SmoothCFTest¶

class hyppo.ksample.SmoothCFTest(num_randfreq=5)

Smooth Characteristic Function test statistic and p-value

The Smooth Characteristic Function test is a two-sample test that uses differences in the smoothed (analytic) characteristic function of two data distributions in order to determine how different the two data are 1.

Parameters

num_randfreq (int) -- Used to construct random array with size (p, q) where p is the number of dimensions of the data and q is the random frequency at which the test is performed.
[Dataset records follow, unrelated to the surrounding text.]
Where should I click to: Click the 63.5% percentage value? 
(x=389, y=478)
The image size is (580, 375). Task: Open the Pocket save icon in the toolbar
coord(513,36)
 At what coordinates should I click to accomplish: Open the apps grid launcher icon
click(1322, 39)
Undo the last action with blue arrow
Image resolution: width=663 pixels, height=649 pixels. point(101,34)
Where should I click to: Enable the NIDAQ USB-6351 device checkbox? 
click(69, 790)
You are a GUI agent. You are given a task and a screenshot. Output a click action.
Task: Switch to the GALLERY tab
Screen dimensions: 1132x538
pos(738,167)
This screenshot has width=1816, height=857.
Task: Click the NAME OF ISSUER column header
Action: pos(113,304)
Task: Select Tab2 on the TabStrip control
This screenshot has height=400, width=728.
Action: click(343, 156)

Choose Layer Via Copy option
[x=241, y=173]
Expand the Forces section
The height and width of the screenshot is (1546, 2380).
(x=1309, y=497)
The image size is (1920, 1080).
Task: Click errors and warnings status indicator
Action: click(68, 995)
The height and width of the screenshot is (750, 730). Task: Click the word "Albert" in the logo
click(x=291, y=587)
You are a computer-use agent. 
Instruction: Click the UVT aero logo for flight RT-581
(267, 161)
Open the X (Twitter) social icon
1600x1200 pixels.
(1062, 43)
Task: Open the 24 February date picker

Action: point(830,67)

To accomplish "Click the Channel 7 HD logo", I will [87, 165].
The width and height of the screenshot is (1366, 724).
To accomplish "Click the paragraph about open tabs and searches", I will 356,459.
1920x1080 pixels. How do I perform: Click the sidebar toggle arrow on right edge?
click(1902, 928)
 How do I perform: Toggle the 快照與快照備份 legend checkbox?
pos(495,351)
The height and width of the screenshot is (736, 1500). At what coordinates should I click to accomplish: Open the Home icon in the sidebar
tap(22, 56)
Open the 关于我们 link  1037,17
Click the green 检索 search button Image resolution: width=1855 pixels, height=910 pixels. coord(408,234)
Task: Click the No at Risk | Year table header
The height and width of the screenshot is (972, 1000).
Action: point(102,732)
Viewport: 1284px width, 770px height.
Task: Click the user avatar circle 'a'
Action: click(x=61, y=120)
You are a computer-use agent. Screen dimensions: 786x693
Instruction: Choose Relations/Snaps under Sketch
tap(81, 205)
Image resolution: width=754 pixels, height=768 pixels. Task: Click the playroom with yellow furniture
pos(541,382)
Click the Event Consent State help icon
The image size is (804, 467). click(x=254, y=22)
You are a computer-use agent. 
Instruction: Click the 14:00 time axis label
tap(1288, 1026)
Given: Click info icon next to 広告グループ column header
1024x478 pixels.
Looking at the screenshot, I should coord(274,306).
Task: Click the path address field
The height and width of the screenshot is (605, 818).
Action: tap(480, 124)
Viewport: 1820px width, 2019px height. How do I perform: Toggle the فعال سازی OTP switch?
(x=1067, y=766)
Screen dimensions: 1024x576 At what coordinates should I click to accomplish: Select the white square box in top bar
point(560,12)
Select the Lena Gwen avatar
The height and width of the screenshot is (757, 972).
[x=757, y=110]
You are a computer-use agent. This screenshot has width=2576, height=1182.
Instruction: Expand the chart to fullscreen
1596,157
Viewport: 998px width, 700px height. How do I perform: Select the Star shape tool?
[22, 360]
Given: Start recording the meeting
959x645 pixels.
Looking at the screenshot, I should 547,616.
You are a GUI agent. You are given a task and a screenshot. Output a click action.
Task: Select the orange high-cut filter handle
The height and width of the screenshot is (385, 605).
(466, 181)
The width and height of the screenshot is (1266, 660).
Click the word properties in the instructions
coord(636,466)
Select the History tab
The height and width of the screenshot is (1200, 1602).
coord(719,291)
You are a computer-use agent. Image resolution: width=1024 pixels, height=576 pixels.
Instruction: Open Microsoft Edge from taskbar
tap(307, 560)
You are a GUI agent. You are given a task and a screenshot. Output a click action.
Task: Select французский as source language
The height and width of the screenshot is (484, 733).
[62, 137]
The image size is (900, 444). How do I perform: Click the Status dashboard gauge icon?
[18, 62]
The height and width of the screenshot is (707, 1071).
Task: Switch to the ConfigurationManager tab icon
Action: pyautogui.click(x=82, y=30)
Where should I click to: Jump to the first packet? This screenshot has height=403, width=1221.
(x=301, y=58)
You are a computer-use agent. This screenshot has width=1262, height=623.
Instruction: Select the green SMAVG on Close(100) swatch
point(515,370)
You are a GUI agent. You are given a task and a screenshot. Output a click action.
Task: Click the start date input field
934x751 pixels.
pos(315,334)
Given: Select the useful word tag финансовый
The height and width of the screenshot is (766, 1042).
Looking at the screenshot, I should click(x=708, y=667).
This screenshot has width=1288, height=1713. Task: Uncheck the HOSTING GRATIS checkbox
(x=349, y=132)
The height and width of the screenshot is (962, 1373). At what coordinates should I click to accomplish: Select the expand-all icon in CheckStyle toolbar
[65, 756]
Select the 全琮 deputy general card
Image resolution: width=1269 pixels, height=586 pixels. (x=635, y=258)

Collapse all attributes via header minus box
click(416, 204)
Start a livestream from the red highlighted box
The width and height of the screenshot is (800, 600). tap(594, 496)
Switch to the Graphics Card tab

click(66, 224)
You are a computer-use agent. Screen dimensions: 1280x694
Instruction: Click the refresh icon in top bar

These are the random test points at which test occurs (see notes).

Notes

The test statistic takes on the following form:

$nW_n\Sigma_n^{-1}W_n$

As seen in the above formulation, this test-statistic takes the same form as the Hotelling $$T^2$$ statistic. However, the components are defined differently in this case. Given data sets X and Y, define the following as $$Z_i$$, the vector of differences:

$Z_i = (k(X_i, T_1) - k(Y_i, T_1), \ldots, k(X_i, T_J) - k(Y_i, T_J)) \in \mathbb{R}^J$

The above is the vector of differences between kernels at test points, $$T_j$$. This same formulation is used in the Mean Embedding Test. Moving forward, $$W_n$$ can be defined:

$W_n = \frac{1}{n} \sum_{i = 1}^n Z_i$

This leaves $$\Sigma_n$$, the covariance matrix as:

$\Sigma_n = \frac{1}{n}ZZ^T$

In the specific case of the Smooth Characteristic function test, the vector of differences can be defined as follows:

$Z_i = (f(X_i)\sin(X_iT_1) - f(Y_i)\sin(Y_iT_1), f(X_i)\cos(X_iT_1) - f(Y_i)\cos(Y_iT_1),\cdots) \in \mathbb{R}^{2J}$

Once $$S_n$$ is calculated, a threshold $$r_{\alpha}$$ corresponding to the $$1 - \alpha$$ quantile of a Chi-squared distribution w/ J degrees of freedom is chosen. Null is rejected if $$S_n$$ is larger than this threshold.

References

1

Kacper Chwialkowski, Aaditya Ramdas, Dino Sejdinovic, and Arthur Gretton. Fast two-sample testing with analytic representations of probability measures. arXiv:1506.04725 [math, stat], 2015.

Methods Summary

 SmoothCFTest.statistic(x, y, random_state) Calculates the smooth CF test statistic. SmoothCFTest.test(x, y[, random_state]) Calculates the smooth CF test statistic and p-value.

SmoothCFTest.statistic(x, y, random_state)

Calculates the smooth CF test statistic.

Parameters
• x,y (ndarray of float) -- Input data matrices. x and y must have the same number of dimensions. That is, the shapes must be (n, p) and (m, p) where n is the number of samples and p and q are the number of dimensions.

• random_state (int) -- Set random seed for generation of test points

Returns

stat (float) -- The computed Smooth CF statistic.

SmoothCFTest.test(x, y, random_state=None)

Calculates the smooth CF test statistic and p-value.

Parameters
• x,y (ndarray of float) -- Input data matrices. x and y must have the same number of dimensions. That is, the shapes must be (n, p) and (m, p) where n is the number of samples and p and q are the number of dimensions.

• random_state (int) -- Set random seed for generation of test points

Returns

Examples

>>> import numpy as np
>>> from hyppo.ksample import SmoothCFTest
>>> np.random.seed(1234)
>>> x = np.random.randn(500, 10)
>>> y = np.random.randn(500, 10)
>>> stat, pvalue = SmoothCFTest().test(x, y, random_state=1234)
>>> '%.2f, %.3f' % (stat, pvalue)
'4.70, 0.910'